Print nothing but the lines below starting at the line that holds "Thailand Tour Packages" and ending at the line that holds "Africa Group Tour Packages, (243, 2426)", including both, each exactly as written.

───── Data shown ─────

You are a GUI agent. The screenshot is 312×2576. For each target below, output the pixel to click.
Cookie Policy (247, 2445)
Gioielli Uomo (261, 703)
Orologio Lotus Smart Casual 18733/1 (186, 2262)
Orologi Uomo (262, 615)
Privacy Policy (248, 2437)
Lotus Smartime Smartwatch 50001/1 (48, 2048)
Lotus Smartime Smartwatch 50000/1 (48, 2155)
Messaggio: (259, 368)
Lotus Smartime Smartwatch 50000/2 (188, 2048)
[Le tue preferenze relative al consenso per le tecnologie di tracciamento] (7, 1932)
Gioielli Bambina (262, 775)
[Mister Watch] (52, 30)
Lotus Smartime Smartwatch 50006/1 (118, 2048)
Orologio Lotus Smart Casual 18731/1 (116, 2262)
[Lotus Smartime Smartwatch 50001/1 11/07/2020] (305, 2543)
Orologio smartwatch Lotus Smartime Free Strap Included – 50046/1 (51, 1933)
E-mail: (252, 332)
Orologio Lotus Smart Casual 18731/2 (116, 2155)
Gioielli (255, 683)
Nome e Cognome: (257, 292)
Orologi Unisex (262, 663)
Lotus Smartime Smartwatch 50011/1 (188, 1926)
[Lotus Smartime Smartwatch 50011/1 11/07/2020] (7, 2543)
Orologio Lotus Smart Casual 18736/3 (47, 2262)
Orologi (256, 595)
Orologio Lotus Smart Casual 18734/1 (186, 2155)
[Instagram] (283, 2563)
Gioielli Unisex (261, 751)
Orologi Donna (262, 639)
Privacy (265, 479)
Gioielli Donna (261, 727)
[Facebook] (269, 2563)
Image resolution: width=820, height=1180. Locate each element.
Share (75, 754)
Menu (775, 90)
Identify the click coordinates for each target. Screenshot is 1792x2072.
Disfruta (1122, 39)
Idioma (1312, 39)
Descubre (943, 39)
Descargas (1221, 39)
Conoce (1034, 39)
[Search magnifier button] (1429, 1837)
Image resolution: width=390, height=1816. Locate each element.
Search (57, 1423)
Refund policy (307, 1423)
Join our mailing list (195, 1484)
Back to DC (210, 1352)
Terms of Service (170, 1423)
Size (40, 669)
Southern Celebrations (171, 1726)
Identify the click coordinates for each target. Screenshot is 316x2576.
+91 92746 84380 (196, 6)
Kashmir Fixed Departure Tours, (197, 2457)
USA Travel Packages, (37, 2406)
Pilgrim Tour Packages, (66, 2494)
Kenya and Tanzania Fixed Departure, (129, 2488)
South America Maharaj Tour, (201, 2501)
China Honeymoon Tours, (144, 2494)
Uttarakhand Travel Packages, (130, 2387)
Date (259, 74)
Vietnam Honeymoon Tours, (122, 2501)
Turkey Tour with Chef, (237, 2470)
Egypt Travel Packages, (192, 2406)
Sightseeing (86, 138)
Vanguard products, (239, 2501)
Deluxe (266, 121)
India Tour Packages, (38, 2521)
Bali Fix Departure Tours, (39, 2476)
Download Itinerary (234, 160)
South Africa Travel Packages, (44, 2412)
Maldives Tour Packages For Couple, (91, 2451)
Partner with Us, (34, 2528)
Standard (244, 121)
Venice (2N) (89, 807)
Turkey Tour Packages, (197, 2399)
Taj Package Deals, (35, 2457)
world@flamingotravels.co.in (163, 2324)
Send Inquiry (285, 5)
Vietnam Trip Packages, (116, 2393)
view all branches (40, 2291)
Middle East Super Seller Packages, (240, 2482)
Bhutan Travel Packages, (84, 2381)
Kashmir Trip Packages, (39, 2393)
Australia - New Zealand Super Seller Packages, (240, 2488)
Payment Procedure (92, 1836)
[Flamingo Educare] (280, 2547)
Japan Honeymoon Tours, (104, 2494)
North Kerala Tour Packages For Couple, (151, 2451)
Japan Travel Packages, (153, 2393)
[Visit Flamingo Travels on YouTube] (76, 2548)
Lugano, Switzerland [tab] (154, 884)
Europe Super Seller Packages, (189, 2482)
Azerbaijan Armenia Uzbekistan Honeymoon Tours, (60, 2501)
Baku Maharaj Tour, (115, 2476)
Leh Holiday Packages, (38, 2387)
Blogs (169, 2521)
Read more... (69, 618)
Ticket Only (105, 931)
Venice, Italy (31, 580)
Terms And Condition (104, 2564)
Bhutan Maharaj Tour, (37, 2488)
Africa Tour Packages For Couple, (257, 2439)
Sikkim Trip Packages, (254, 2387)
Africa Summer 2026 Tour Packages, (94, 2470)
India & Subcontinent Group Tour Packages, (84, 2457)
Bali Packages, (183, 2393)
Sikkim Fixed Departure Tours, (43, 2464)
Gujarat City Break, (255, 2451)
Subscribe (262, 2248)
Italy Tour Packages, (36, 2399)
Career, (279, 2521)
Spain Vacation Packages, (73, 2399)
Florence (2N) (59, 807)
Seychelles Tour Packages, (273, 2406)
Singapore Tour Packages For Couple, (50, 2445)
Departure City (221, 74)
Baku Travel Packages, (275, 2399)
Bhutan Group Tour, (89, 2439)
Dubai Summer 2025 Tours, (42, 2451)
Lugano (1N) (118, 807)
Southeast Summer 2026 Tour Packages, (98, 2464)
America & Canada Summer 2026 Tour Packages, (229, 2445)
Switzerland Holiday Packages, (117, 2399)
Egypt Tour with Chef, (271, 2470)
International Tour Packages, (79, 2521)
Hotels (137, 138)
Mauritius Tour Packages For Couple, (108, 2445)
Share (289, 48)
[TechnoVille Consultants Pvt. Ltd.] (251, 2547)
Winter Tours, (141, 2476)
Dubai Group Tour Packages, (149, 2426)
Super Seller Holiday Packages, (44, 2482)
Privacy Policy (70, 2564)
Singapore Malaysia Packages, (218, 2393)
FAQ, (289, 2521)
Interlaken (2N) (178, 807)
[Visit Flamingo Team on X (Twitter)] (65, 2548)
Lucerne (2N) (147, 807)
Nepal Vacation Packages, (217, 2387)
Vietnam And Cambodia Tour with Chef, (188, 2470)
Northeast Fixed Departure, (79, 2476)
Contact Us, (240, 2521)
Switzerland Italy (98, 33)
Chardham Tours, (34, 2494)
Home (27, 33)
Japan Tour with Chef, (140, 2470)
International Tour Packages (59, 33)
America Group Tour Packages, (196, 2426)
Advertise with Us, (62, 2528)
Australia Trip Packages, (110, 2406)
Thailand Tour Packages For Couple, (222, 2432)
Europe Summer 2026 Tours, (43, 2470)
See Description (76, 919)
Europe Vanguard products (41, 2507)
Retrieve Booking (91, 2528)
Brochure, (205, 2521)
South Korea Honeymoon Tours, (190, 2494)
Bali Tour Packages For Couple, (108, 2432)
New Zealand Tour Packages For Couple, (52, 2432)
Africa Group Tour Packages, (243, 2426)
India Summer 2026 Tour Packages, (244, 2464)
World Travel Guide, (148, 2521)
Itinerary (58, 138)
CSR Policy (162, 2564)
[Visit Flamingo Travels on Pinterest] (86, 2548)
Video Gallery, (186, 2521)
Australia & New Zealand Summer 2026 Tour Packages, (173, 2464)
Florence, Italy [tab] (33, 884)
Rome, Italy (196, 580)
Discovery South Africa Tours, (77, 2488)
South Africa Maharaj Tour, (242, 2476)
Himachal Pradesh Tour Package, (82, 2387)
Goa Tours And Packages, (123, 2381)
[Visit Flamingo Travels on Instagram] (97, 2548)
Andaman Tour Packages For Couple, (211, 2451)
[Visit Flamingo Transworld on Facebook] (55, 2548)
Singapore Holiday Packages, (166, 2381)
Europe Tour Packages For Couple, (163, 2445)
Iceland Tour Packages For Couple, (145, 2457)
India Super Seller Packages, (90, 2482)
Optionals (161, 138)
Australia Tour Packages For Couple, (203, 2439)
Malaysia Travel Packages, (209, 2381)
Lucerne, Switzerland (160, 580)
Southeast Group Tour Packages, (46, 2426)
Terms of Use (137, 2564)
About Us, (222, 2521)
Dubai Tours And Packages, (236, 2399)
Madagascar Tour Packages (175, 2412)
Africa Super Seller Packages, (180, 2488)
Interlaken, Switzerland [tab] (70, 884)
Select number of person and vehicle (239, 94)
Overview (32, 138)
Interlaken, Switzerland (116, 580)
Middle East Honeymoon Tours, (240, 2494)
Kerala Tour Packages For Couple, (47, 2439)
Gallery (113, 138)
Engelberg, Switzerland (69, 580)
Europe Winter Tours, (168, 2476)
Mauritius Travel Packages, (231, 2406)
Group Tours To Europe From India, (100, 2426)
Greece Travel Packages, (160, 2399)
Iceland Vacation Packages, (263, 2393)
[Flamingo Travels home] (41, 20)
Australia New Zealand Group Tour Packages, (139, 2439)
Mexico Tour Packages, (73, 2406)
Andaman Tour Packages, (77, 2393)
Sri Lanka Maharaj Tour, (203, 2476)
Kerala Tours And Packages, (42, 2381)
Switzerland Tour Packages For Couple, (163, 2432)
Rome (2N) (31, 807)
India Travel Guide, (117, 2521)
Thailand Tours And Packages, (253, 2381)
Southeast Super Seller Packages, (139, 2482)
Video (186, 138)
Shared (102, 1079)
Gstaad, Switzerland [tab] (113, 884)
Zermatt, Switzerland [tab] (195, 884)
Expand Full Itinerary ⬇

─────

** Finished task **
Thailand Tour Packages For Couple, (222, 2432)
Europe Summer 2026 Tours, (43, 2470)
See Description (76, 919)
Europe Vanguard products (41, 2507)
Retrieve Booking (91, 2528)
Brochure, (205, 2521)
South Korea Honeymoon Tours, (190, 2494)
Bali Tour Packages For Couple, (108, 2432)
New Zealand Tour Packages For Couple, (52, 2432)
Africa Group Tour Packages, (243, 2426)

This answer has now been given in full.